In July, 2005, Apple introduced a new option for users of their DotMac (.Mac) online service. For an extra $50/year, DotMac users can increase the standard DotMac storage from 250 megabytes to 1024 megabytes, and increase the monthly allowed bandwidth from 3 gigabytes to 10 gigabytes.
This option opens up the doorway for "user deserved bandwidth upgrades" (UDBUD). A user-deserved bandwidth upgrade occurs when Apple decides that a particular user of its DotMac service has created sufficient value in the materials they've posted to their DotMac site to deserve a free upgrade.
Now a user deserved bandwidth upgrade is not given out willy-nilly to anyone who has posted stunningly creative materials to their DotMac web site. Stunningly creative is par for course for the majority of Mac users. The materials posted must not only be stunningly creative, but exemplary in other ways as well.
Right off the bat I can think of a couple of DotMac users who might be in line for a user deserved bandwidth upgrade. Kirk Krueger is a QuickTime guru who generously assists other DotMac users and freely shares many fascinating QuickTimes he has made. On top of that, he has written an ebook, QuickTimePro: Explained that he sells for $12 (a very reasonable fee for all the info contained in the book.)
If there is anyone who ought to be line for a user deserved bandwidth upgrade, Kirk Krueger should be right in front of the line.

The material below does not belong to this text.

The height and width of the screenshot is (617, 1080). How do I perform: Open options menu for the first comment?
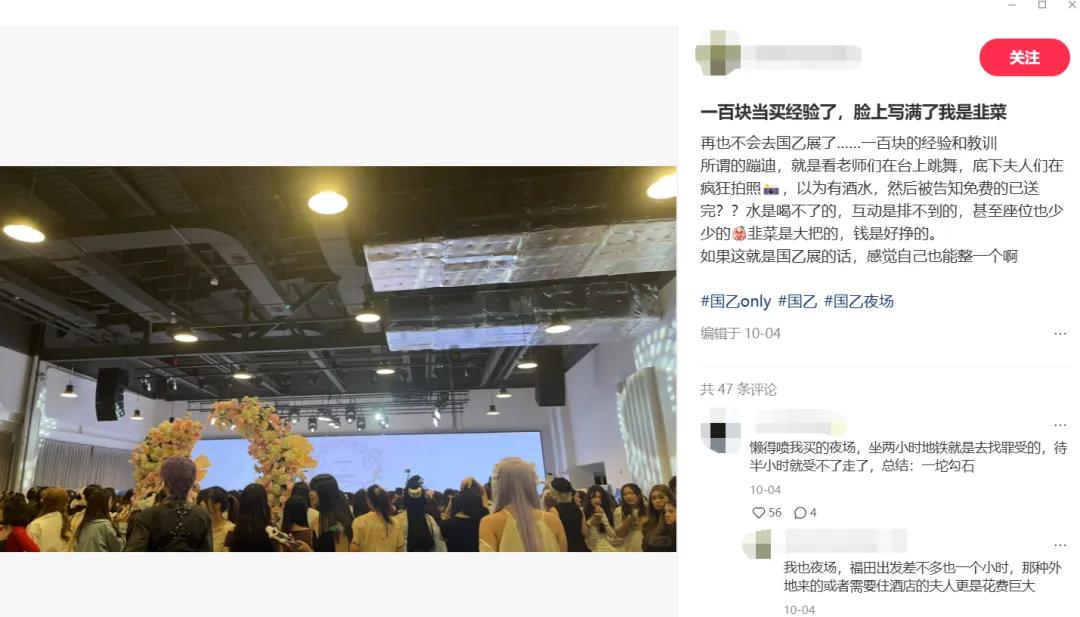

Standing immediately behind Kirk Krueger is Robert Grimes, who teaches multimedia in the Houston area. Whatever your political leanings, your jaw will drop open when you see the QuickTime he created of President Bush reciting the lines to John Lennon's song Imagine. While watching this QuickTime, my mind kept telling me, "But this isn't possible." Robert Grimes made it possible. While working on this project, he must have said to himself: "Today, I think I'll make the impossible possible." His resulting QuickTime is as imaginative as anything created by JibJab.
You haven't seen creativity, though, until you've viewed the QuickTime, Please Don't Cry for Me, by Azul Adnan. This QuickTime is an animated painting accompanied by an original a cappella song composed by Azul. Breathtaking is the only way to describe it. I've watched this QuickTime more than 15 times, and each time I experience something new watching it. By creating this QuickTime, Azul has opened up the doorway to an entire genre of multimedia expressive art. And the reason Azul deserves a DotMac bandwidth upgrade is that at the end of the QuickTime he lists which software programs he used to make it.
While it would be neat and tidy to list 3 persons in line for user deserved bandwidth upgrades, in truth there are a few more people in line. 4th in line is August Trometer, the hard working and visionary creator of the DotMac.info web site. Created without any compensation, DotMac.info has brought huge value to the worldwide Macintosh community. This article would not have be written without the existence of DotMac.info.
In typical Mac user fashion, August Trometer didn't stop at creating DotMac.info. He is also the co-creator of the popular iPodderX software for subscribing to podcasts. I once suggested a feature for the DotMac web site on a Sunday evening. August Trometer had the feature implemented 3 days later. That kind of openess to user suggestions earns August Trometer a user deserved bandwidth upgrade -- and far more.
There's another group of people who might be deserving of a user deserved bandwidth upgrade on DotMac: Devoted leaders of Macintosh user groups. Some of these people work 10 to 20 hours each month running Macintosh user groups -- creating learning environments where thousands and thousands of Mac users teach and learn from each other. Economically speaking, Macintosh user groups have created billions of dollars in value for Apple. It might be appropriate to single out a handful of user group leaders to receive user deserved bandwidth upgrades. It's the doctrine of giving back. As Confucius noted so long ago, "To those who give a lot, much bandwidth must be given."